Enunciado da tarefa:
Repita sem alterações a parte do texto abaixo sobre as pegadas de pterossauros no Brasil, começando em "Um estudo acaba" e terminando em "dos Reis Fernandes.".

Trecho da página:
------

Um estudo acaba de confirmar que fósseis encontrados há cerca de 20 anos eram pegadas de pterossauros que viveram em território brasileiro milhões de anos atrás.
Pesquisadores da Universidade Federal de São Carlos (UFSCar), em colaboração com a Universidade Federal do Rio de Janeiro (UFRJ) e o Instituto Cavanis, de Veneza (Itália), acabam de descrever as primeiras pegadas de pterossauros registradas no Brasil.
O estudo foi publicado em setembro na revista Anais da Academia Brasileira de Ciências, uma das principais do País.
Os fósseis haviam sido encontrados há cerca de 20 anos, em uma pedreira de arenito no município de Araraquara (SP), pelo professor Marcelo Adorna Fernandes, do Departamento de Ecologia e Biologia Evolutiva (DEBE) da UFSCar, e pela pesquisadora Luciana Bueno dos Reis Fernandes.
O estudo também teve a colaboração de Mauro B.S. Lacerda, pesquisador da UFRJ, e do paleontólogo italiano Giuseppe Leonardi. A novidade agora é a análise detalhada, que permitiu confirmar que os vestígios pertencem ao icnogênero Pteraichnus, atribuído a pterossauros do grupo azhdarchoid, com afinidade ao gênero Tupandactylus.
“As pegadas são muito diferentes daquelas de dinossauros que encontramos no mesmo contexto geológico. Foi necessária uma comparação com materiais de outras partes do mundo para confirmar que, de fato, pertencem a pterossauros”, explica Fernandes.

------

Dados de entrada:
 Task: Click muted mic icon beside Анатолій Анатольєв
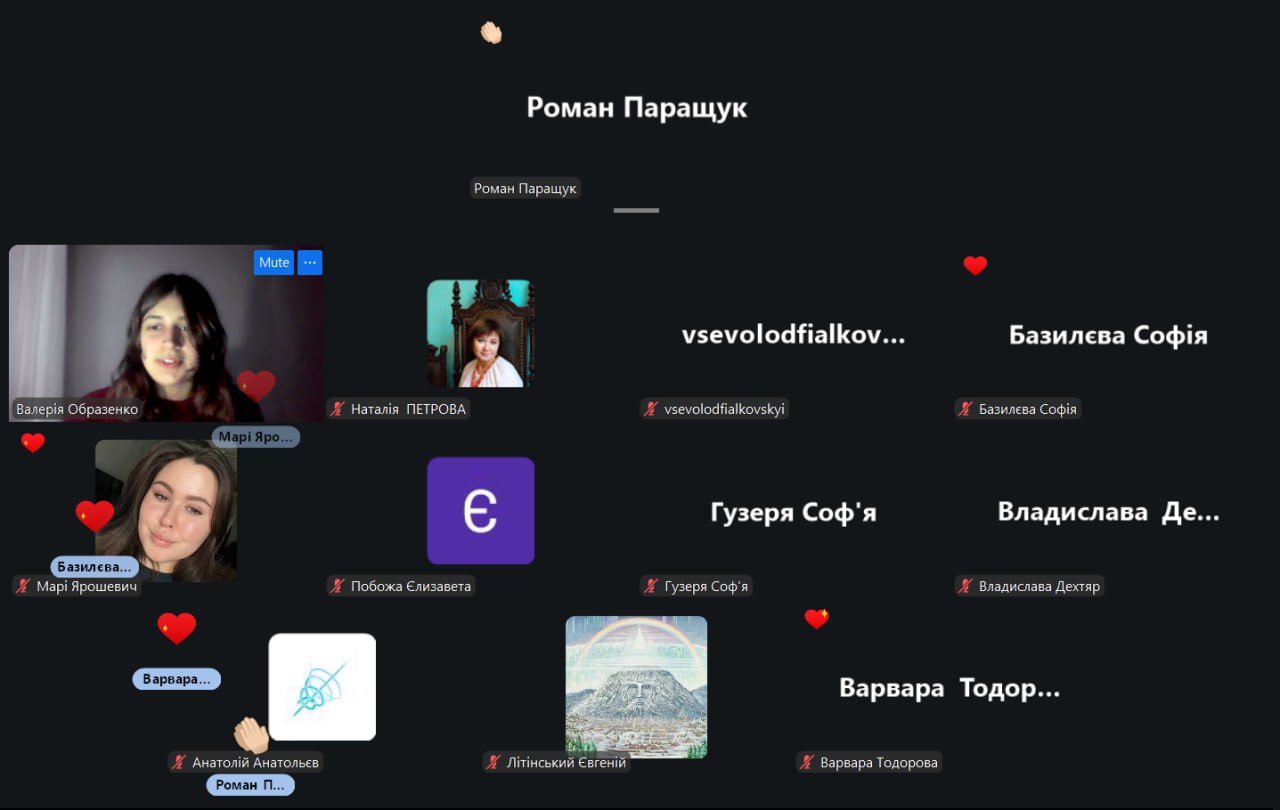180,763
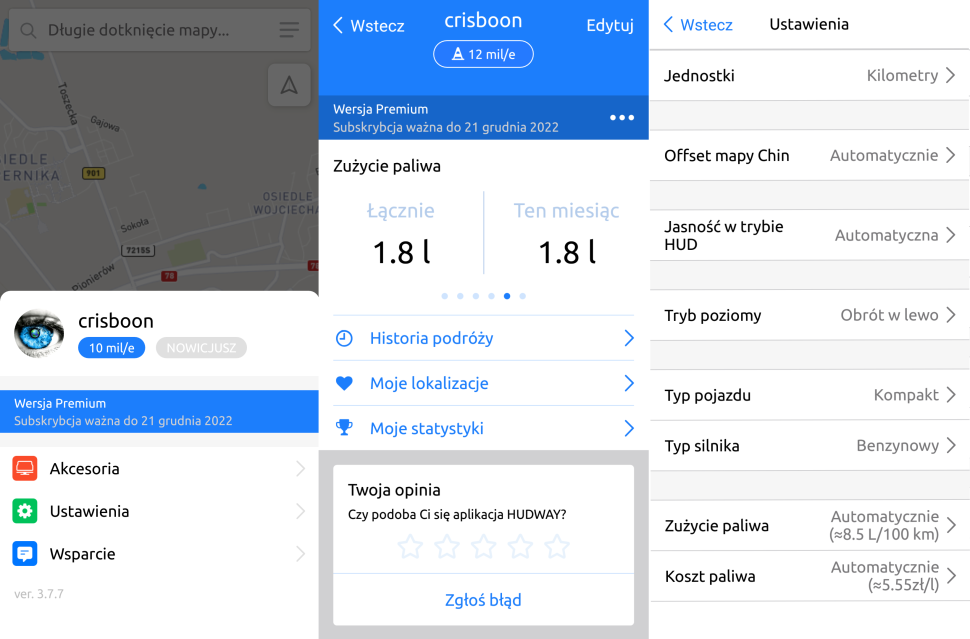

------

Resultado da tarefa:
Um estudo acaba de confirmar que fósseis encontrados há cerca de 20 anos eram pegadas de pterossauros que viveram em território brasileiro milhões de anos atrás.
Pesquisadores da Universidade Federal de São Carlos (UFSCar), em colaboração com a Universidade Federal do Rio de Janeiro (UFRJ) e o Instituto Cavanis, de Veneza (Itália), acabam de descrever as primeiras pegadas de pterossauros registradas no Brasil.
O estudo foi publicado em setembro na revista Anais da Academia Brasileira de Ciências, uma das principais do País.
Os fósseis haviam sido encontrados há cerca de 20 anos, em uma pedreira de arenito no município de Araraquara (SP), pelo professor Marcelo Adorna Fernandes, do Departamento de Ecologia e Biologia Evolutiva (DEBE) da UFSCar, e pela pesquisadora Luciana Bueno dos Reis Fernandes.